Bone Mineral Density Is Positively Related to Carotid Intima‐Media Thickness: Findings From a Population‐Based Study in Adolescents and Premenopausal Women

Osteoporosis and cardiovascular disease (CVD) are both common causes of morbidity and mortality. Previous studies, mainly of people older than 60 years, suggest a relationship between these conditions. Our aim was to determine the association between bone characteristics and CVD markers in younger and middle‐aged individuals. Women (n = 3366) and their adolescent offspring (n = 4368) from the UK population‐based cohort study, Avon Longitudinal Study of Parents and Children (ALSPAC), were investigated. We measured total body (TB) and hip bone mineral density (BMD), TB bone area (BA) and bone mineral content (BMC) by dual‐energy X‐ray absorptiometry (DXA), and carotid intima‐media thickness (cIMT) by high‐resolution ultrasound. Arterial distensibility was calculated as the difference between systolic and diastolic arterial diameters. Linear regression determined associations between bone exposures and cIMT (in adolescents) and both cIMT and arterial distensibility (in women), generating partial correlation coefficients. Mean (SD) age of women was 48 (4.2) years, body mass index (BMI) was 26.2 (5.0) kg/m², and 71% were premenopausal. In confounder‐adjusted analyses (age, height, lean mass, fat mass, menopause, smoking, estrogen replacement, calcium/vitamin D supplementation, and education) TB and hip BMD were both positively associated with cIMT (0.071 [0.030, 0.112], p = 0.001; 0.063 [0.025, 0.101], p = 0.001, respectively). Femoral neck BMD and TB BMD, BMC, and BA were positively associated with arterial distensibility. Mean (SD) age of adolescents was 17 (0.4) years, BMI was 23 (4.1) kg/m², and 44.5% were male.
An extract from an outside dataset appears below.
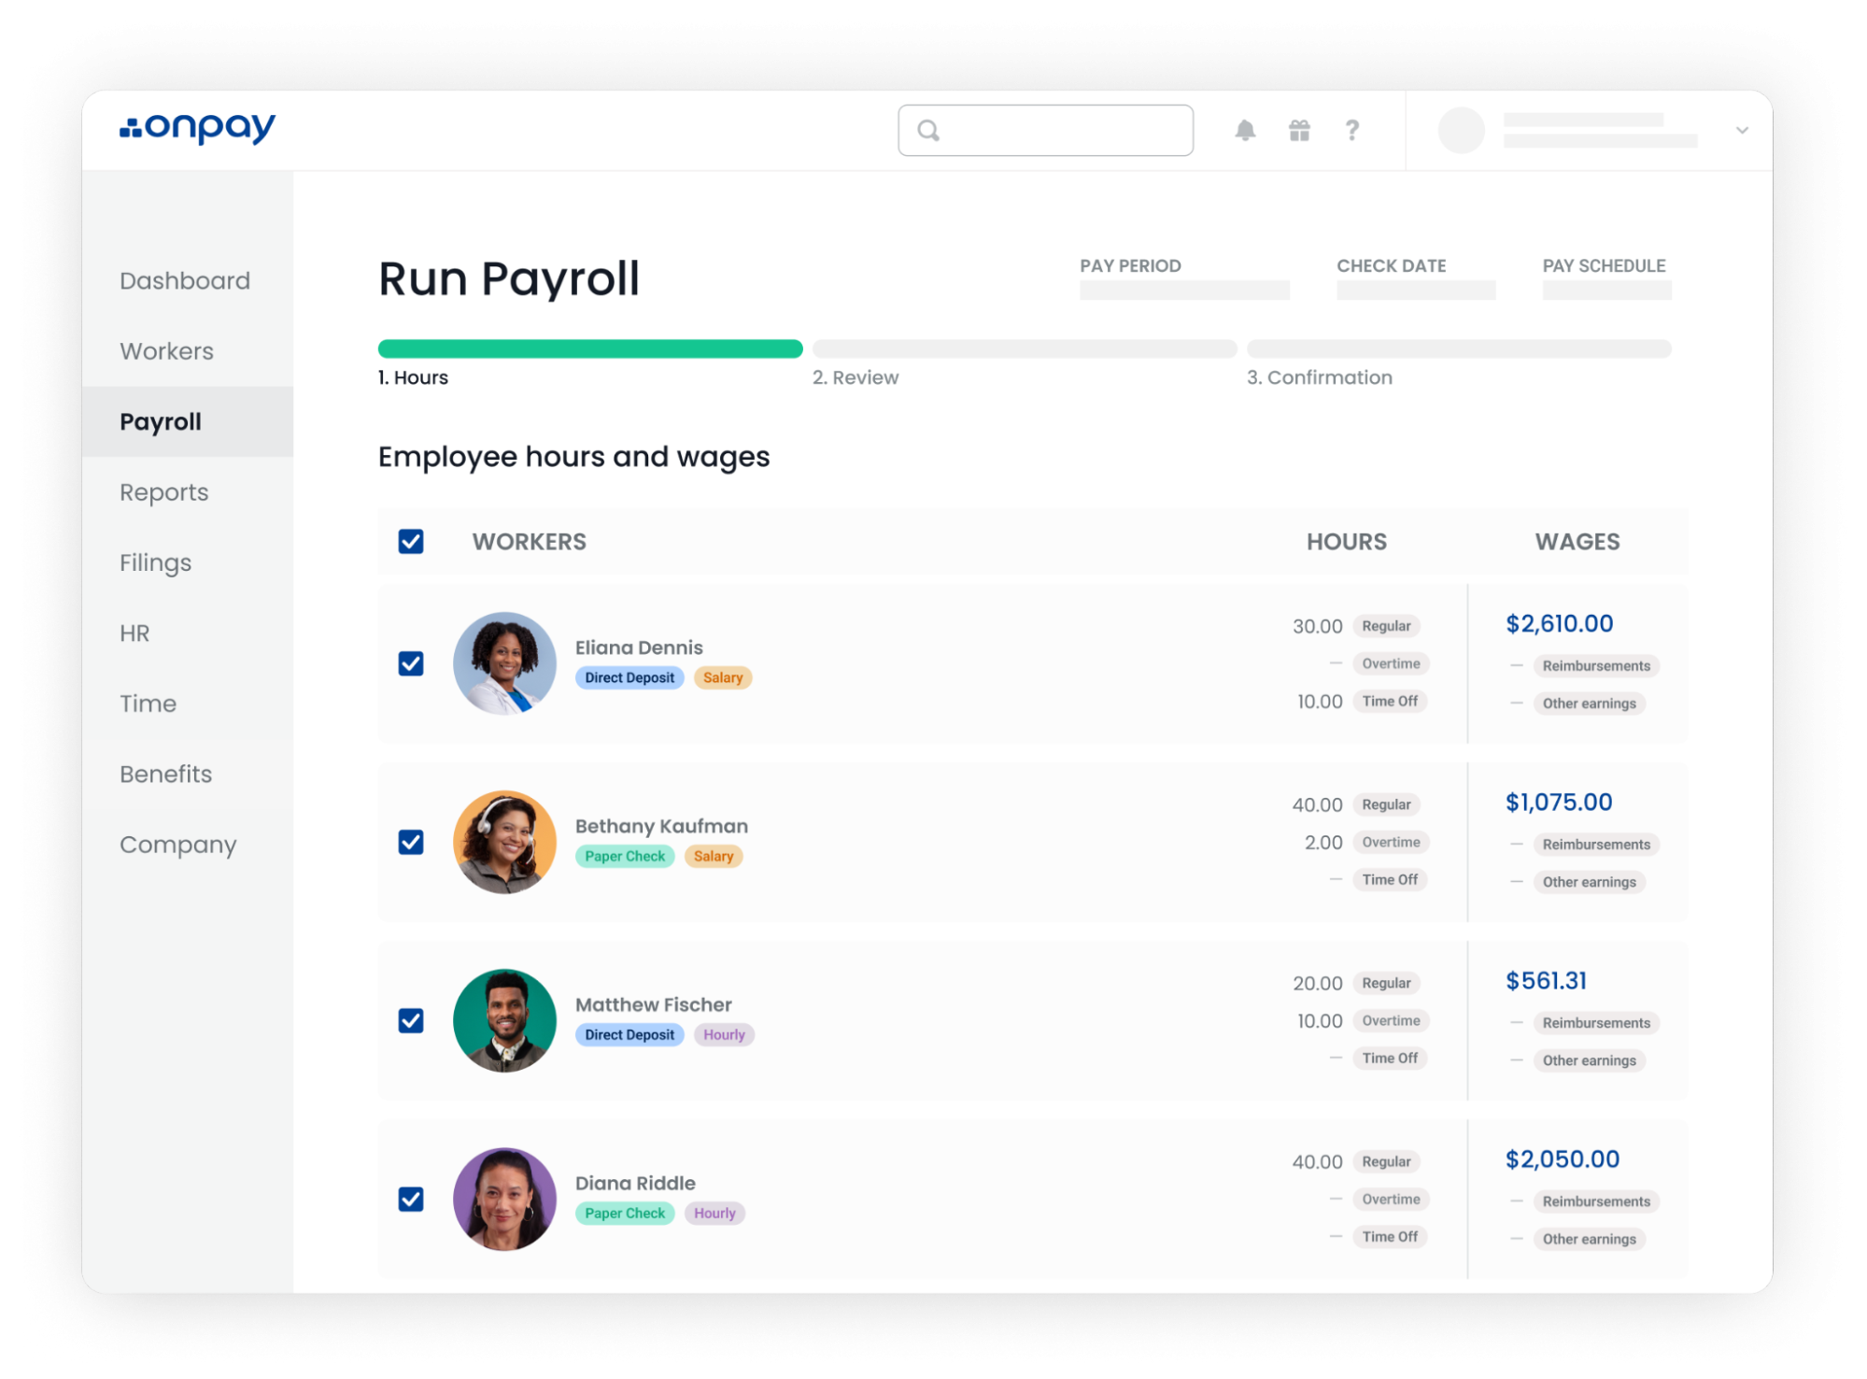Deselect Bethany Kaufman's checkbox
Total hip and TB measurements were positively associated with cIMT, with similar magnitudes of association to those found in their mothers. In contrast to most published findings, we identified weak positive associations between BMD and cIMT in predominantly premenopausal women and their adolescent offspring. We found greater femoral neck BMD and TB DXA measurements to be associated with reduced arterial stiffness. Rather than a relationship with preclinical atherosclerosis, in these relatively young populations, we speculate our associations between BMD, cIMT, and arterial distensibility may reflect a shared relationship between bone and vascular growth and development. © 2016 The Authors. Journal of Bone and Mineral Research published by Wiley Periodicals, Inc. on behalf of American Society for Bone and Mineral Research.